A SADC, portanto, retém seu caráter pertencente ao mundo em desenvolvimento. A África do Sul, sendo o mais significativo parque industrial da região, tornou-se o carro-chefe econômico da Comunidade, liderando novos investimentos e novos parceiros. Isto não significa que o país não possua graves problemas internos – econômicos, políticos, como o atual julgamento do ex-vice-presidente Jacob Zuma por corrupção, e sociais, como os elevados índices de contaminação da população pelo HIV – os quais condicionam suas ações na esfera regional e internacional. Os demais países também enfrentam problemas internos críticos, principalmente relacionados com a estrutura de suas economias, herdeiras do processo de colonização e inserção da África na economia mundial.
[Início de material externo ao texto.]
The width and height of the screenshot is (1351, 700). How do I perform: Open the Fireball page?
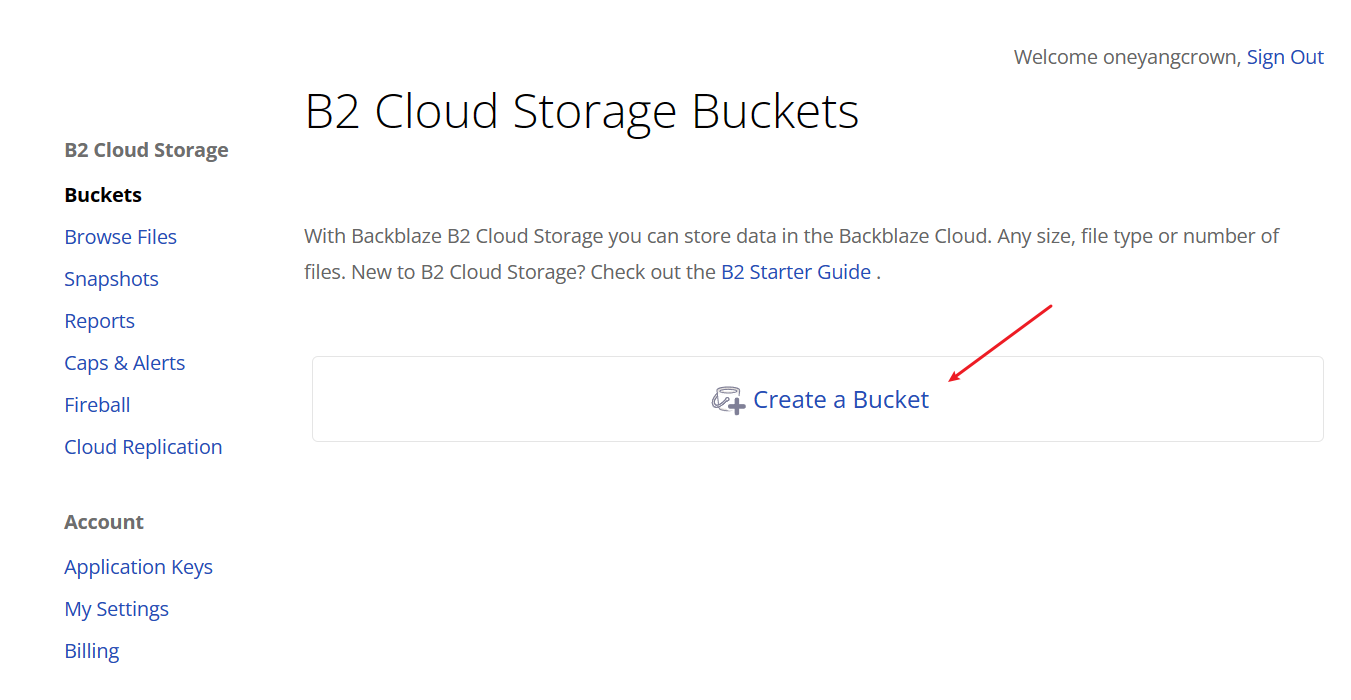point(97,405)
É importante considerar, portanto, que o sul da África é, há muito tempo, uma região em um sentido muito mais amplo que o meramente geográfico. Conforme analisaram Wallerstein e Vieira (1992), desde o século XIX, o sul da África foi um “constructo social”. No período do governo colonial, forjou-se uma economia política regional específica, com estruturas, modelos de relacionamento e instituições claramente identificáveis. A África do Sul e a maioria dos demais Estados membros da SADC foram induzidos a seguir essa política, cada um a seu próprio passo, e a participação na economia regional tornou-se fundamental para as economias internas de vários desses países. Embora, nos anos 1980, essas relações tivessem sofrido inúmeras pressões devido ao regime racista, a regionalidade fundamental do sul africano permaneceu intacta e surge, na era pós-apartheid, como um novo ator internacional atuante, o que se percebe através da análise, por exemplo, da criação do Fórum de Diálogo Índia, Brasil e África do Sul (IBAS).

Referências bibliográficas:

DAVIES, Robert. (1996) Promoting regional Integration in Southern Africa: An analysis of Prospects and Problems from a Southern African Perspective. African Security Review. 5(5): 27-38.
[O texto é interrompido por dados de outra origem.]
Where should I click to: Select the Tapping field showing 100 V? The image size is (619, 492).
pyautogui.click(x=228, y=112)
GUIMARÃES, Samuel P. (org.) (1996) Brasil e África do Sul. Riscos e oportunidades no tumulto da globalização. Brasília, IPRI.

LEYSENS, Anthony. (1992) South Africa’s Relations with Latin América (1966-1988). UNISA. Ocasional Paper. n 6. Centre for Latin American Studies. Johannesburg: november.

PAGE, Sheila. (1997) Some Implications of the SADC Trade Protocol. Johannesburg: Trade and Industry Policy Secretariat.

WALLERSTEIN, I. e VIEIRA, S. (1992) Historical Development of the Region in the Context of the Evolving World-System. In: VIEIRA, Sérgio; MARTIN, William; WALLERSTEIN, Immanuel. How Fast the Wind? Southern África, 1975-2000. Trenton: Africa World Press.



[1] Siglas em inglês (South African Development Community).

[2] Angola, Botswana, Lesotho, Malawi, Moçambique, Suazilândia, Tanzânia, Zâmbia e Zimbábue.

[3] Em 1994, a Namíbia também aderiu à SADC. Atualmente, são membros da Comunidade: Angola, Botswana, República Democrática do Congo, Lesoto, Madagascar, Malawi, Ilhas Maurício, Moçambique, Namíbia, África do Sul, Suazilândia, Tanzânia, Zâmbia e Zimbábue.

[4] São eles, a Conferência de Chefes de Estado e Governo e o Conselho de Ministros.

[5] Uma melhoria significativa da situação atual do Zimbábue, entretanto, aumentaria ainda mais as perspectivas positivas da SADC.